_SOURCE DATA_
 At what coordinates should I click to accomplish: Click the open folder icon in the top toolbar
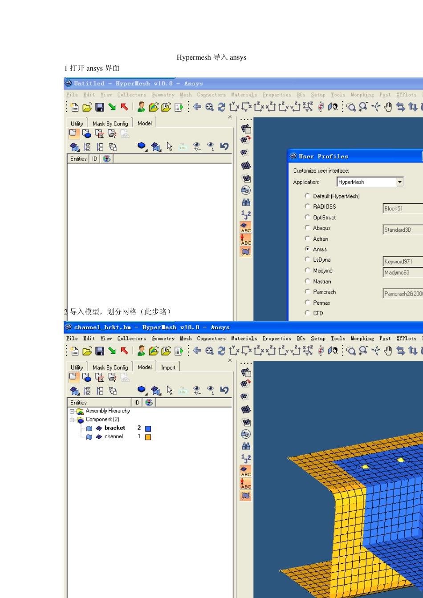(x=87, y=107)
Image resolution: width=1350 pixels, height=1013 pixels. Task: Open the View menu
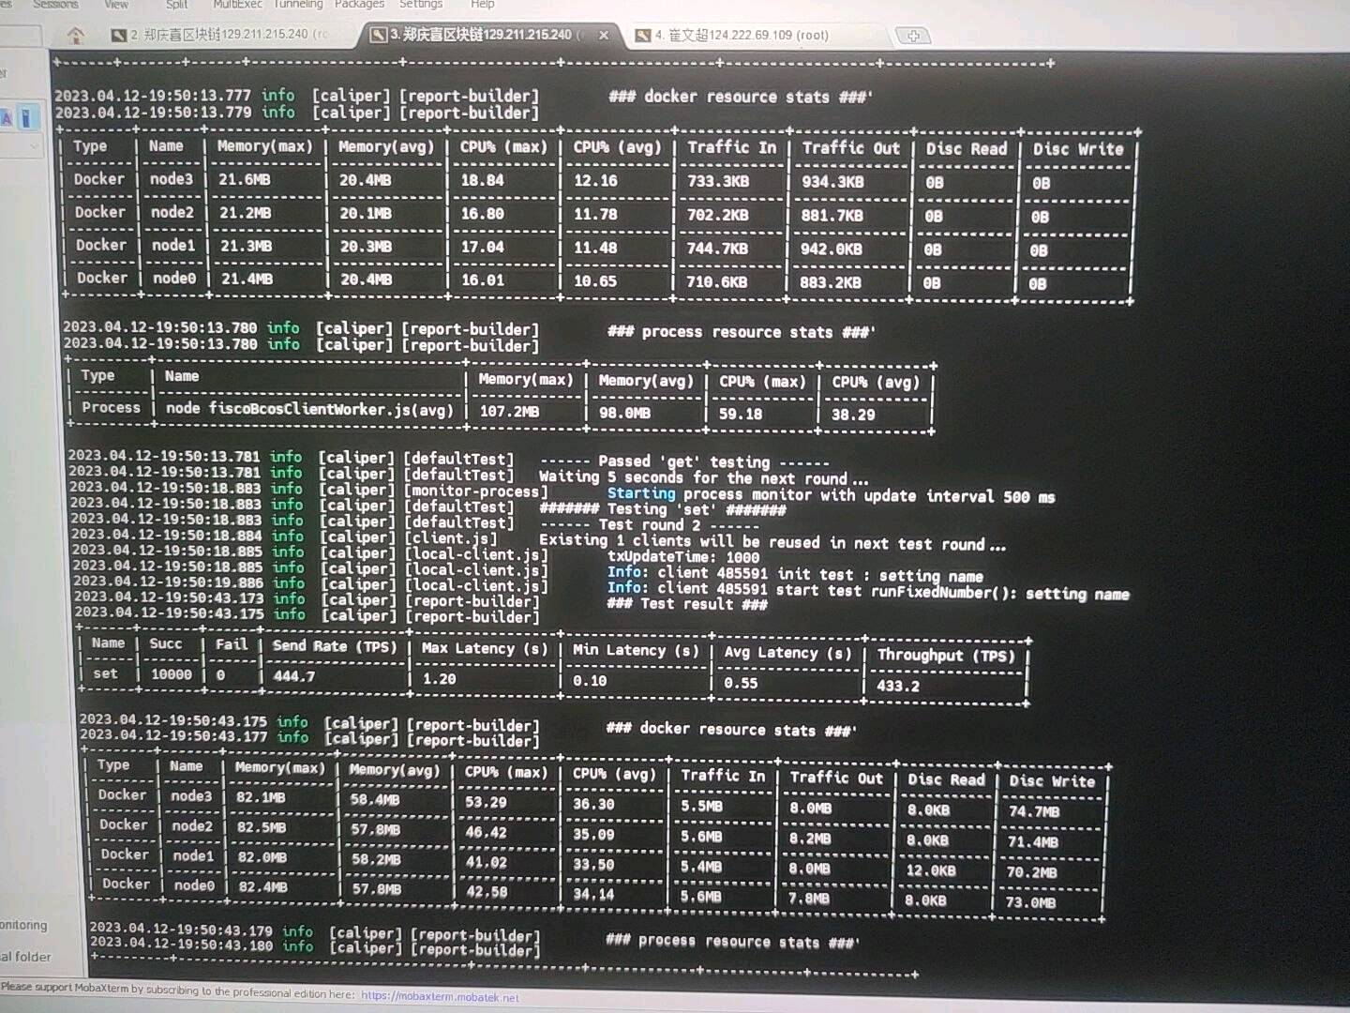[116, 4]
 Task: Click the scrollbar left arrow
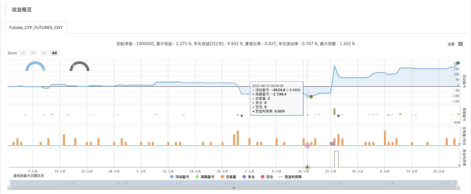click(x=10, y=188)
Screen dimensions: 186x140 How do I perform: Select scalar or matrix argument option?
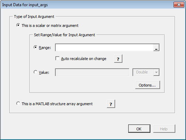click(18, 25)
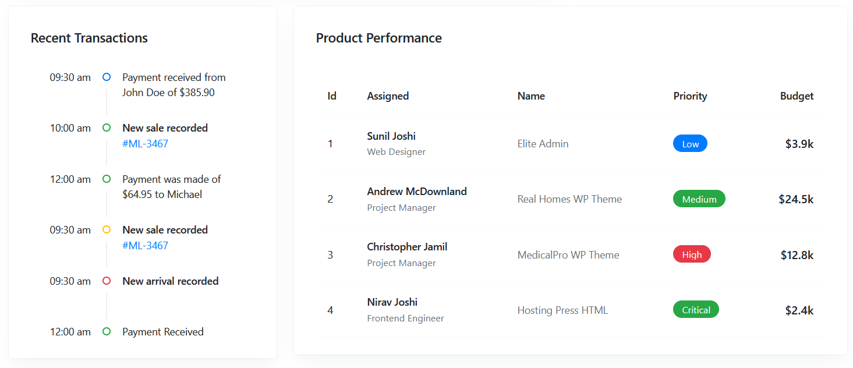Viewport: 853px width, 368px height.
Task: Select the Hosting Press HTML product name
Action: coord(562,310)
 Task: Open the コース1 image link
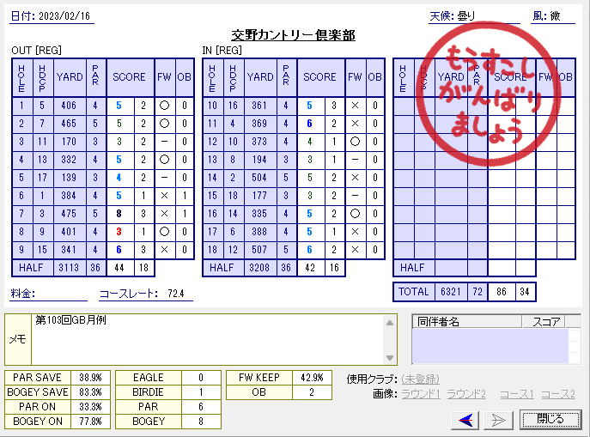coord(514,394)
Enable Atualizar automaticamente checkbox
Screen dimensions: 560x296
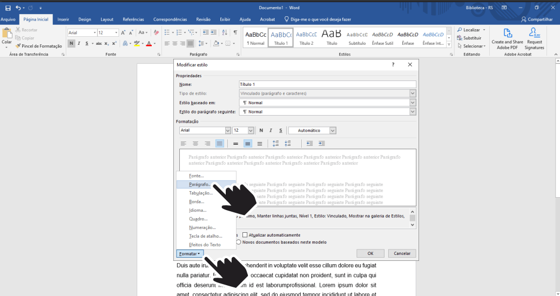[245, 235]
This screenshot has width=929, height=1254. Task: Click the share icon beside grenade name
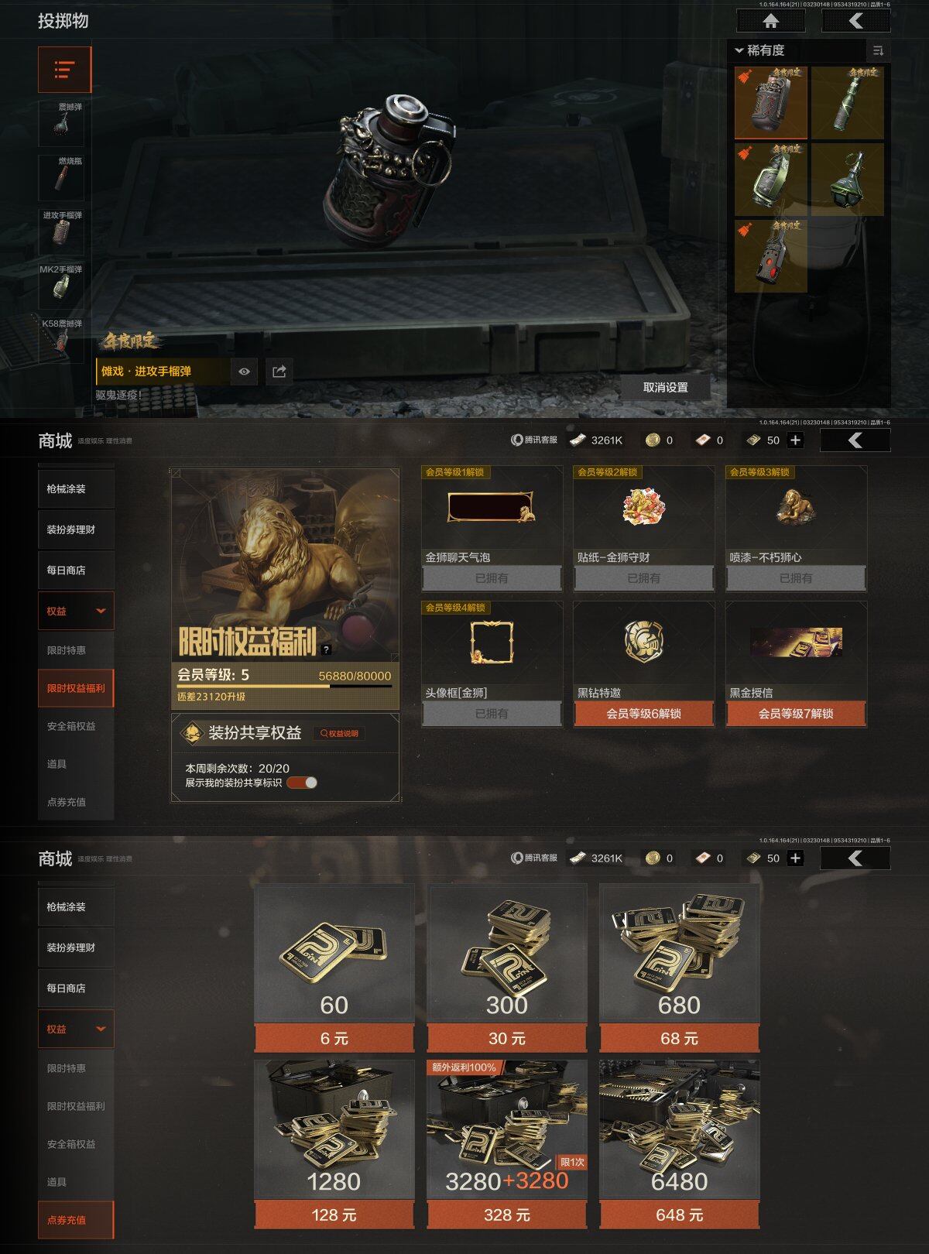click(279, 372)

_TASK DIRECTIONS_
The lines to copy run from the line containing "This screenshot has" through the end of the data above; copy exactly those, minus the pictures.

_REPLY_
This screenshot has width=929, height=1254. Task: Click the share icon beside grenade name
click(279, 372)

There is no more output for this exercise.